*Brief*:
Copy out the rows word for word, from the line containing "Select the СТАТТІ tab" through the last row, including both ends. Leave the pictures out of your answer.

*Records for this task*:

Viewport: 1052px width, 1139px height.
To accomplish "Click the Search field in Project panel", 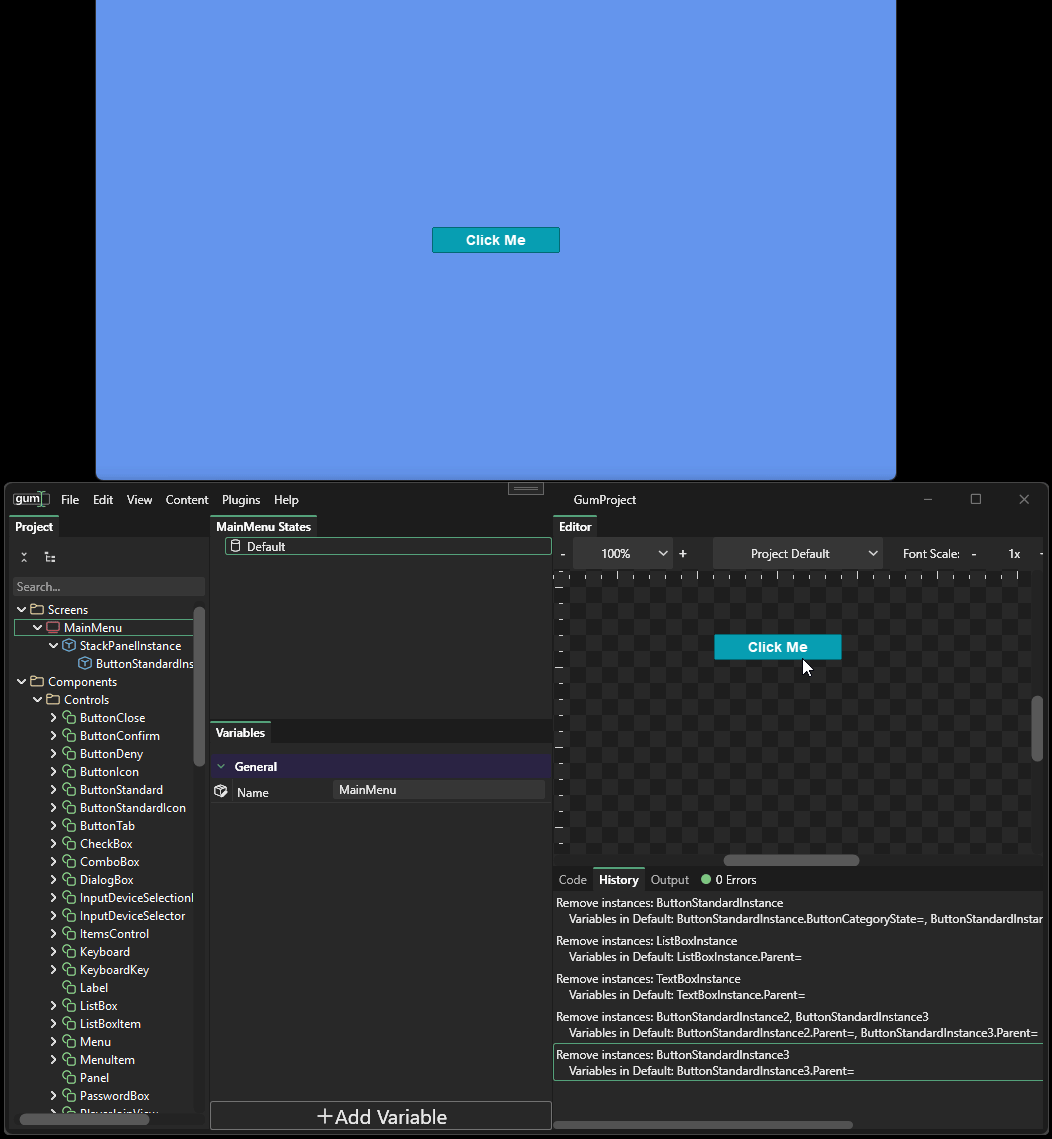I will tap(108, 587).
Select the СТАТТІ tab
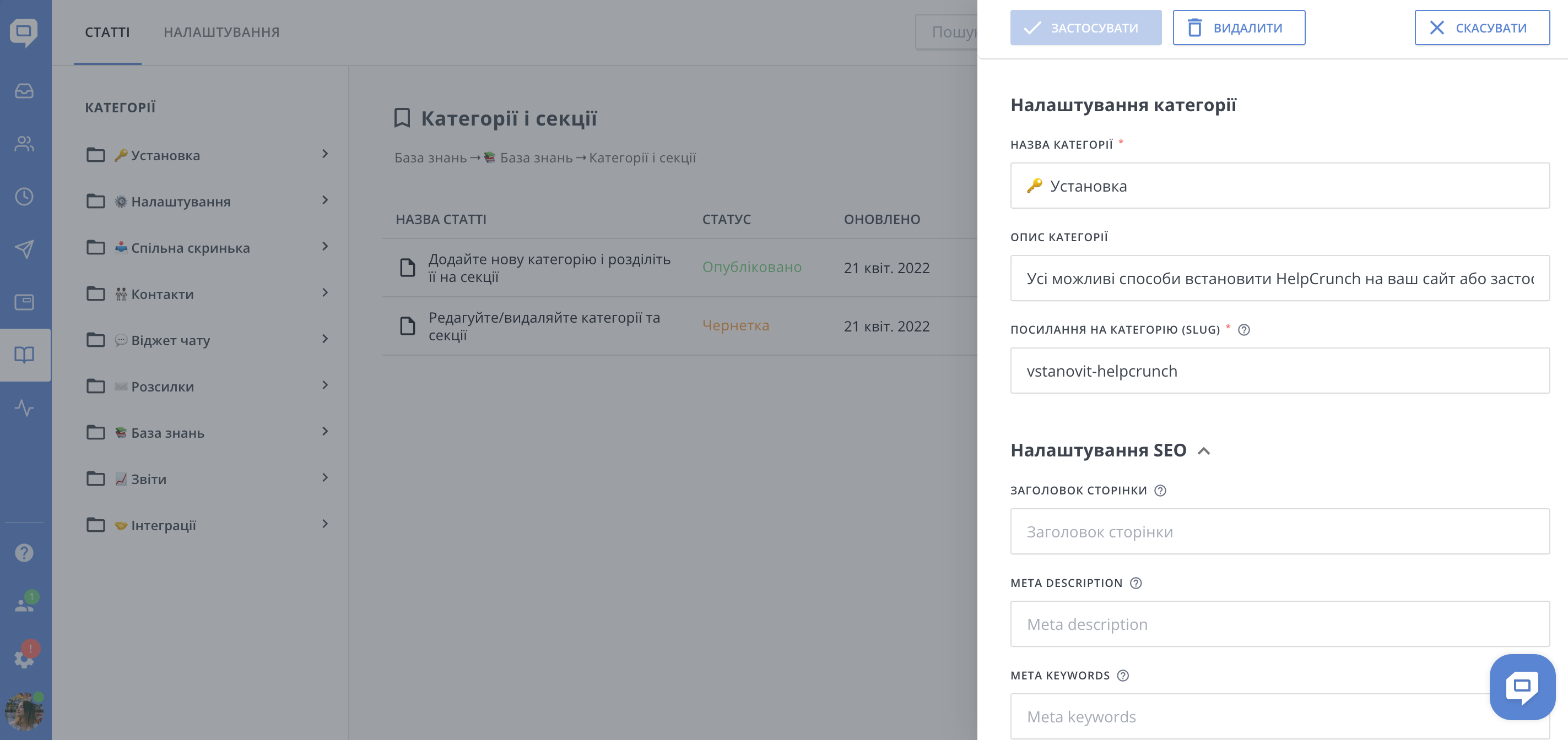This screenshot has height=740, width=1568. click(107, 32)
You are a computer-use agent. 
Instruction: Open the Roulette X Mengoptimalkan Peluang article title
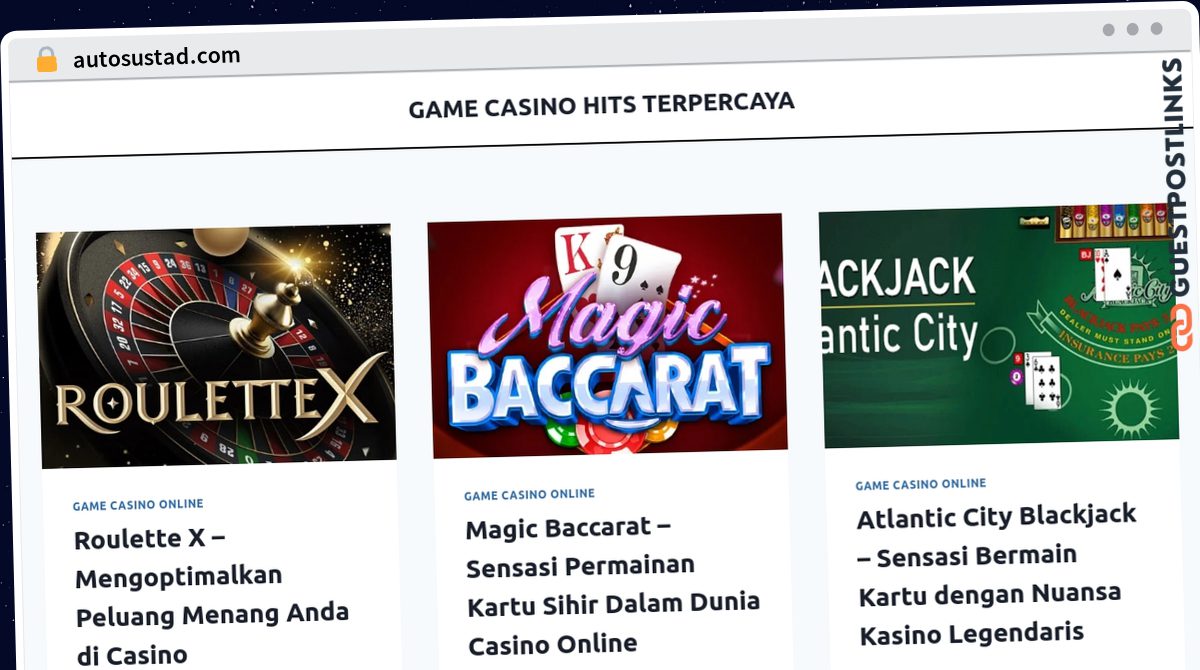212,596
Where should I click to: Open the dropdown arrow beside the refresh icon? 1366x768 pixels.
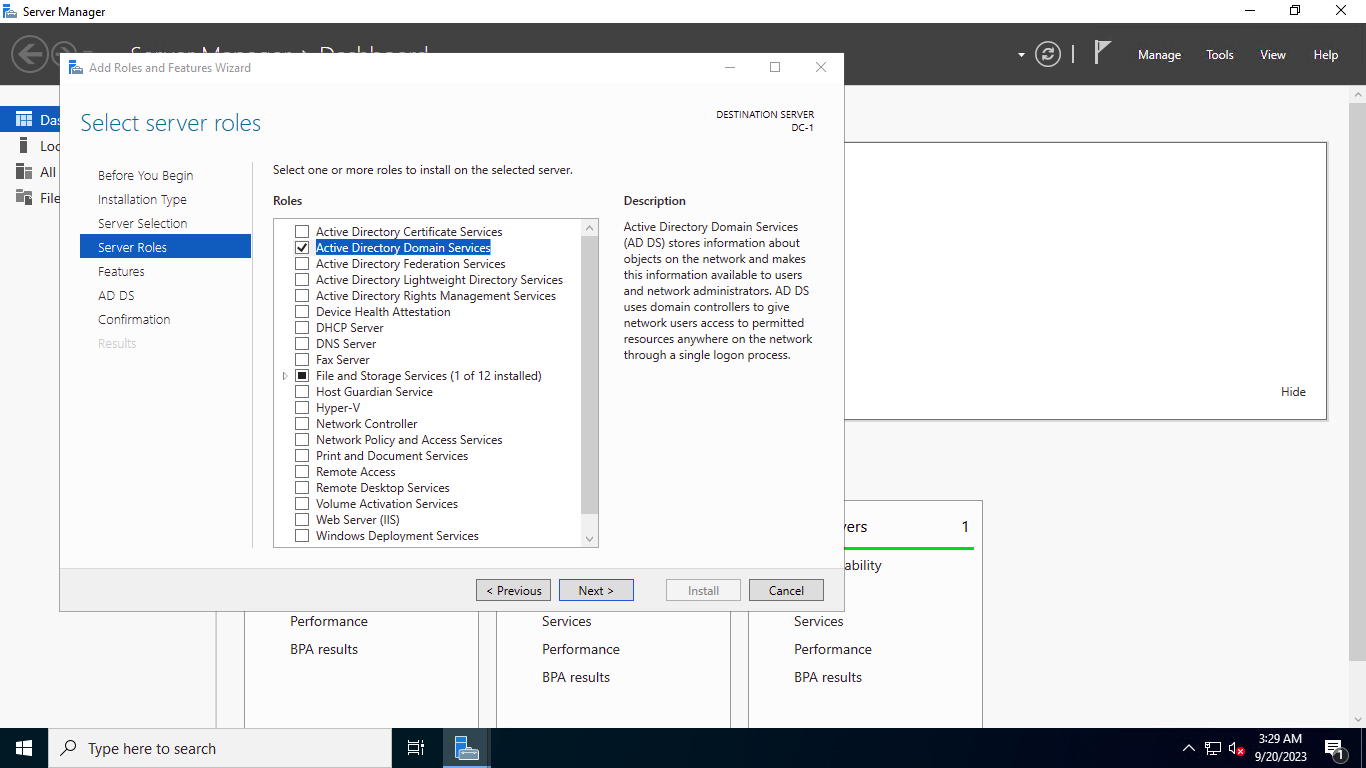1021,55
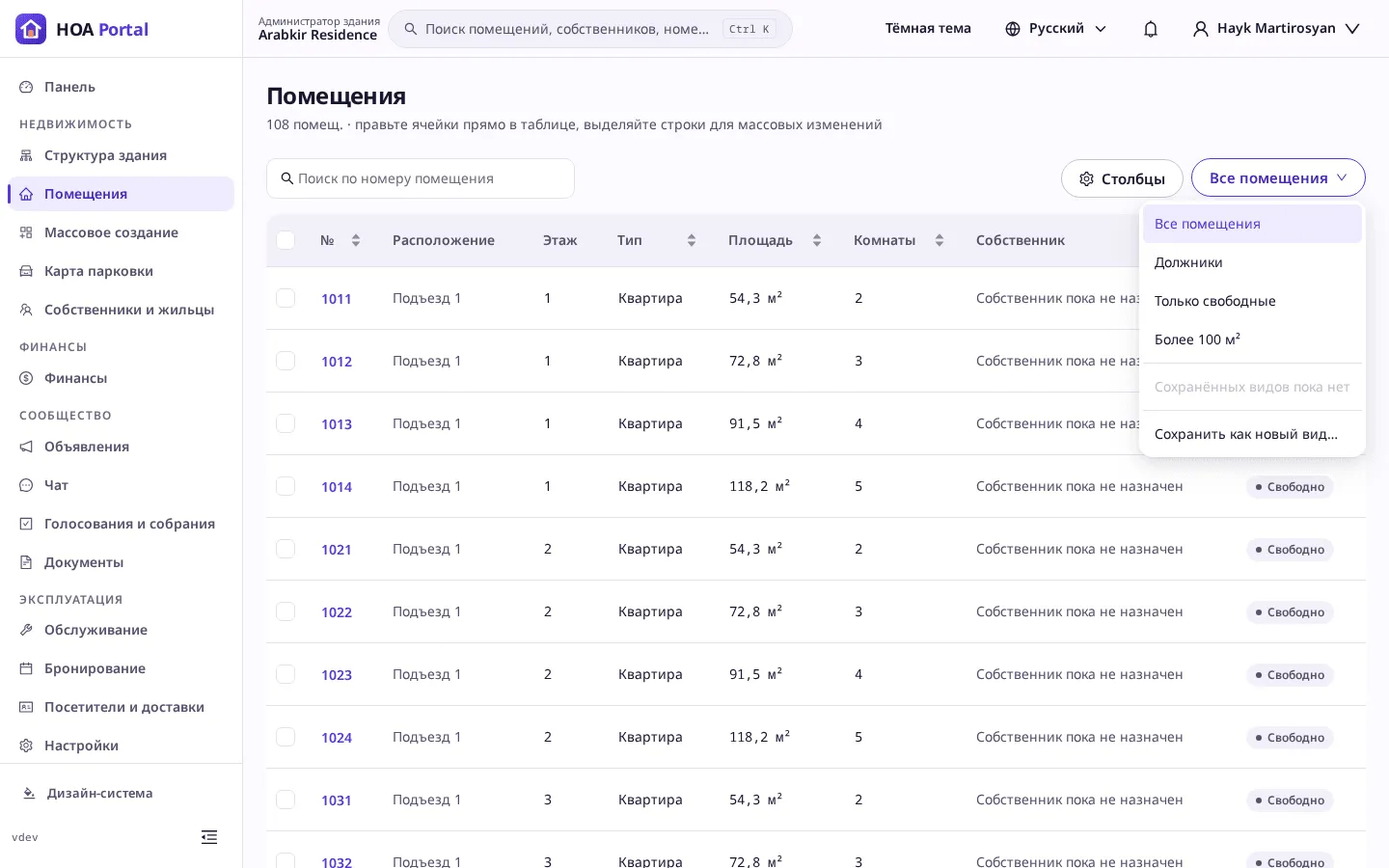The image size is (1389, 868).
Task: Check the box for unit 1023
Action: coord(286,674)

*Written solution*:
Select the СТАТТІ tab
This screenshot has height=740, width=1568. click(107, 32)
You are a computer-use agent. 
Instruction: Open the Roulette X Mengoptimalkan Peluang article title
212,596
Where should I click to: Open the dropdown arrow beside the refresh icon? 1366x768 pixels.
1021,55
The image size is (1389, 868).
Task: Check the box for unit 1023
Action: coord(286,674)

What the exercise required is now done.